Our goal in featuring a list of 100+ familiar foods on our website was to provide a foundation for the Healthiest Way of Eating. These foods had to fulfill three criteria: (1) the foods had to be superior members of their food group in terms of nutrient content, and they had to play a key role in the diets and cuisines of cultures throughout the world. We did not want foods that would be placed at the bottom of the nutritional totem pole within their food group, and we did not want foods that lacked a history of use and a history of health benefits within traditional culinary practices in different cultures; (2) the foods had to be familiar to the general public in the United States who shop for food at ordinary food outlets; and (3) the foods had to be readily accessible and affordable to the general public in the United States. We did not want cost to be a prohibitive factor in our Healthiest Way of Eating, and we also did not want our website visitors to become enthusiastic about a way of eating composed of foods that did not exist in their local community.

Many nutritious and delicious foods did not make our list due to one or more of the reasons described above. Tilapia was a fish we did not include because it was less consistently available in local markets across the United States and less well-known in North America than the other fish that we initially featured on our website.

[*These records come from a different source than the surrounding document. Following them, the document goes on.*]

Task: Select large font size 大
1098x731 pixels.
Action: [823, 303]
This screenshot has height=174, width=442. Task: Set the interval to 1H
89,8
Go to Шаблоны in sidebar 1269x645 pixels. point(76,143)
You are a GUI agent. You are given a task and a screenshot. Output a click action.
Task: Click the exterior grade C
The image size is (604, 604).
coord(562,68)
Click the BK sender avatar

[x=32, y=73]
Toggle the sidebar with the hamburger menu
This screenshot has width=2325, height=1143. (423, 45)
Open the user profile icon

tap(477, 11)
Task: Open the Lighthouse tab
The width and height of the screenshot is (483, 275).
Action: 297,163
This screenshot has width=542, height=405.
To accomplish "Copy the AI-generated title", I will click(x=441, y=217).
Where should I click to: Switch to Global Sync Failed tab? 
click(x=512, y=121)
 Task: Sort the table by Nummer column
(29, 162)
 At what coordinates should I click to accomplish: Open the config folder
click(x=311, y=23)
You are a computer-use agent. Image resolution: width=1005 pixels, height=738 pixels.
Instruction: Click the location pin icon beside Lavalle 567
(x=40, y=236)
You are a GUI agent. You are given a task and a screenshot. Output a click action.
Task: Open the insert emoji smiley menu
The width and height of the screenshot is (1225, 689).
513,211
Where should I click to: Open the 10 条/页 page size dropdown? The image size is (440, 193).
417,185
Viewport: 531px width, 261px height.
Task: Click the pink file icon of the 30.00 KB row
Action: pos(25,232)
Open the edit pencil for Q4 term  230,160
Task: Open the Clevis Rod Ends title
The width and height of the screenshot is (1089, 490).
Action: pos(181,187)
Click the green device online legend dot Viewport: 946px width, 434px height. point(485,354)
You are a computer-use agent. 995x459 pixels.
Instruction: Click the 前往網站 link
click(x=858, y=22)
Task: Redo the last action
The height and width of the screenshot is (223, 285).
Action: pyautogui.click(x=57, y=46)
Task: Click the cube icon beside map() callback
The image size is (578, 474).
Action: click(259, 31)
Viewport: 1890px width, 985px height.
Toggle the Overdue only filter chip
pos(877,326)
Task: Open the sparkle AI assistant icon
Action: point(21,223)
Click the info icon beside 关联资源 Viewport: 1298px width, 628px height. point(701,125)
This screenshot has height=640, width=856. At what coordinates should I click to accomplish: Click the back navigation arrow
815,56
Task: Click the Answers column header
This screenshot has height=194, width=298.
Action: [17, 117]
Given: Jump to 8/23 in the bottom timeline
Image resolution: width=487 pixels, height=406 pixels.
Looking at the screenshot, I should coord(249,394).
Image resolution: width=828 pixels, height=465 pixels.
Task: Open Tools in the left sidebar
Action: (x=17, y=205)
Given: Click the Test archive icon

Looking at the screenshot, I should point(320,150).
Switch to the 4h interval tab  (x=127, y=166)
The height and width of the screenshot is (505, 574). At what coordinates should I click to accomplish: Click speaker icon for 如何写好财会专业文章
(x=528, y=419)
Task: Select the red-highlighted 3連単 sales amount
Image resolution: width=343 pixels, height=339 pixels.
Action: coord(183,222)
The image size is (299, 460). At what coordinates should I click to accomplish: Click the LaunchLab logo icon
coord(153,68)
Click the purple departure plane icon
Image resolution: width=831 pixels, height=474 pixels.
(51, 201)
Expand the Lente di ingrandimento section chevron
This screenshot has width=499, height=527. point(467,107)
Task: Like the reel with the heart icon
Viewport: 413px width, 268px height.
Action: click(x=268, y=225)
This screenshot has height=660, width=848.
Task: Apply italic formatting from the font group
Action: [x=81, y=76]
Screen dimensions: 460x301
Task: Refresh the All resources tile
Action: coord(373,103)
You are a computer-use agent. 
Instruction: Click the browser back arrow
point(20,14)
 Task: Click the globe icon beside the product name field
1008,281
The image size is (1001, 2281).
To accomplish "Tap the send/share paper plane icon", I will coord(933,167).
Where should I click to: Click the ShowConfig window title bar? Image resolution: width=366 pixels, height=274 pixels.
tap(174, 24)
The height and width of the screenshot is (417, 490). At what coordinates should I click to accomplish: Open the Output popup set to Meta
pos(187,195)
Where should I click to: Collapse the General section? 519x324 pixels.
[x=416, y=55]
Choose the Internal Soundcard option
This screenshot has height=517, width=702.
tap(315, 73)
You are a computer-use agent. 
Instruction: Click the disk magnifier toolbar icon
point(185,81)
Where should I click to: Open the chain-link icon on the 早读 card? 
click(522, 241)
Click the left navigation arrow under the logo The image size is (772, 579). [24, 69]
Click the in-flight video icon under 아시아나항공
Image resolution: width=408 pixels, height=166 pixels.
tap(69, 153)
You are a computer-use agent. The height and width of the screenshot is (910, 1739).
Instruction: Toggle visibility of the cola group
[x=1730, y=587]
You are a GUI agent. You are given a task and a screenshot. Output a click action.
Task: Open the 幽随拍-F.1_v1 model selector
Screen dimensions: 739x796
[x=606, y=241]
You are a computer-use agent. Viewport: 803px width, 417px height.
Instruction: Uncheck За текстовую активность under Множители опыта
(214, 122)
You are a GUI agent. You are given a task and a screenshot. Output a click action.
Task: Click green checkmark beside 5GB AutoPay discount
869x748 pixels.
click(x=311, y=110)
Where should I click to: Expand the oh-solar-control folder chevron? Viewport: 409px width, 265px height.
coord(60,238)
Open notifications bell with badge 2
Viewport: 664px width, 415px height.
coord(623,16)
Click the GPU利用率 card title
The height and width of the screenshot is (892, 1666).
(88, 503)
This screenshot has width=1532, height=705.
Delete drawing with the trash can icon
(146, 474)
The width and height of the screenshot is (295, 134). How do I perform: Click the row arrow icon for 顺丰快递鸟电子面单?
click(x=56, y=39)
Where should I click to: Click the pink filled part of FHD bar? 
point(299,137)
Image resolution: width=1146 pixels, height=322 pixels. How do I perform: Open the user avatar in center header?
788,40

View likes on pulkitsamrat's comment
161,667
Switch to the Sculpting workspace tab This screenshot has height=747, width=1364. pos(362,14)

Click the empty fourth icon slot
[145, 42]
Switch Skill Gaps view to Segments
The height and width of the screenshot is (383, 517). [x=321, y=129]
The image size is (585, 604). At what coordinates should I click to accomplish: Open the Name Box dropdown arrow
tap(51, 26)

Recently, though, tilapia has been growing in popularity. According to the American Tilapia Association, it is currently the 6th most popular seafood consumed in the United States. It is a low-calorie, low-fat fish with a light, mildly sweet flavor, which can be prepared many different ways. Since the tilapia you purchase is very likely to have been farmed, I do believe it is important to purchase tilapia that has been farmed in a country with verifiable quality control systems and without intensive pen and cage methods. Tilapia farmed in the United States would be a top choice here, followed by tilapia farmed in Central or South American countries including Costa Rica, Ecuador, Honduras and Brazil. On the avoidance list here would be tilapia farmed in China or Taiwan. Although U.S. Department of Agriculture guidelines for organic certification of farmed fish have yet to be fully implemented into law, you may find some farmed tilapia that have been certified as organic by other certification agencies, and they would also make a very good choice for your meal plan.